Encodings and Regimes in XeTeX

From Wiki
Revision as of 21:50, 19 May 2006 by Mojca Miklavec (talk | contribs) (a few notes about (old) encodings in XeTeXbefore I forget them)
(diff) ← Older revision | Latest revision (diff) | Newer revision → (diff)
Jump to navigation Jump to search

< Encodings and Regimes | Fonts in XeTeX | XeTeX >

This is a somewhat temporary & incomplete page for those interested in datails about how XeTeX deals with input encodings and font encodings. (I've dropped a couple of notes here before I forget them.)

Plain user should not bother about this - ConTeXt should eventually do everything automatically using the same macro commands as for pdfTeX. So please do not consider this page as a part of official documentation or as a recipe of how things should be done. This information might become obsolete.

Input Encodings (Regimes)

As opposed to most other TeX engines, XeTeX interprets the input as UTF-8 by default. In pdfTeX you have to say

\enableregime[utf-8]

which is not necessary in XeTeX any more (to be more precise: it's even ignored).

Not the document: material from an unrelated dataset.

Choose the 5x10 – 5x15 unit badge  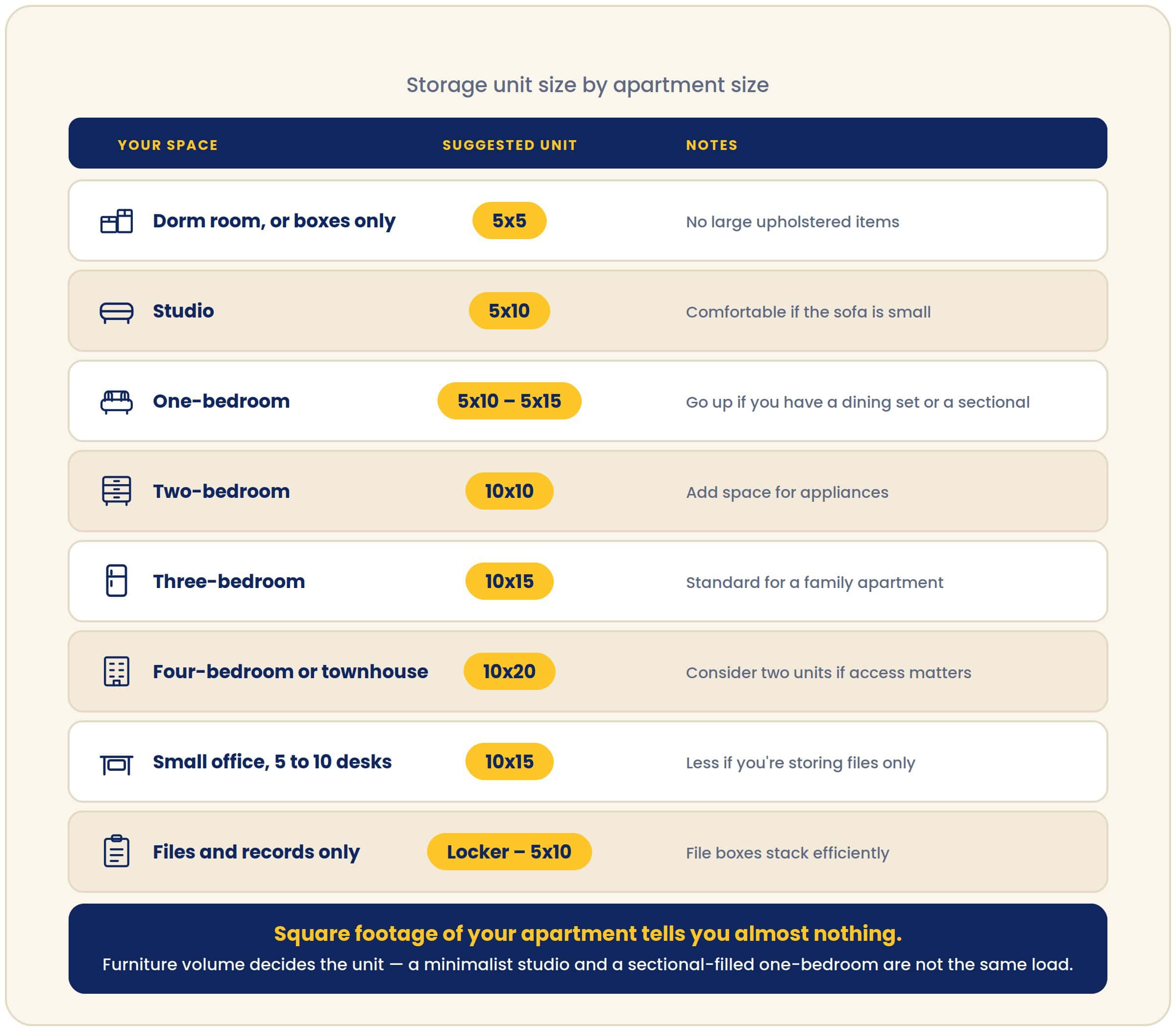[x=509, y=401]
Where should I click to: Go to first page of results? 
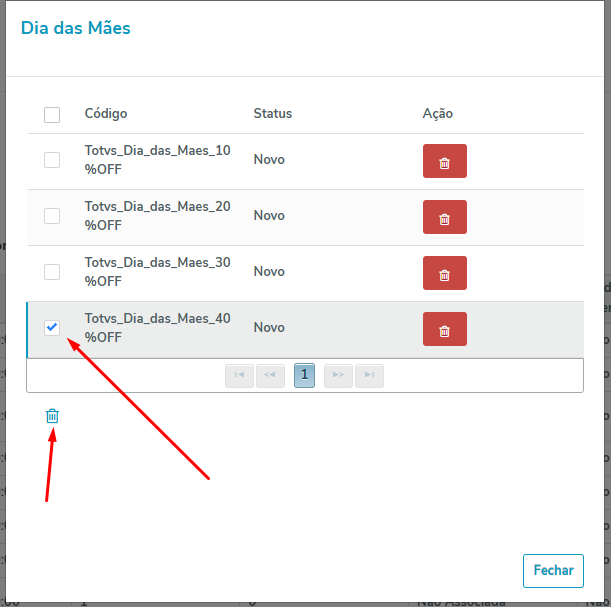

However, there is a subtle difference:

  • Macros for pdfTeX will convert some parts of the Unicode (the most frequently used ones / those that are easy enough to name / those that are present in some frequent TeX encodings / those that can be faked easily) into named glyphs. 'č' will become \ccaron for example. By default this will expand into a caron accent placed above 'c' , unless such a glyph exists in the encoding. In the case of EC-encoded fonts, the proper glyphy ccaron would be used for it.
  • If you use an OpenType font in XeTeX, XeTeX will take care to find the corresponding glyph (for the letter that you type) in the font automatically; there is no need for macro trickery inbetween. However, if you're using Type1 fonts or if no proper glyph is present in the font, you are on your own (there is no faking of glyphs present in the background) and you'll get empty output instead of seing the characters that you typed in. (This might/should be modified/fixed.)

Using another input encoding (regime)

The macro

\enableregime[name]

should be adapted for the usage in XeTeX.

(Written by Jonathan Kew on the XeTeX mailing list:)

You can say

\XeTeXinputencoding "cp1250"

and then input will then be interpreted as codepage 1250 (and mapped to the corresponding Unicode character codes for processing within XeTeX).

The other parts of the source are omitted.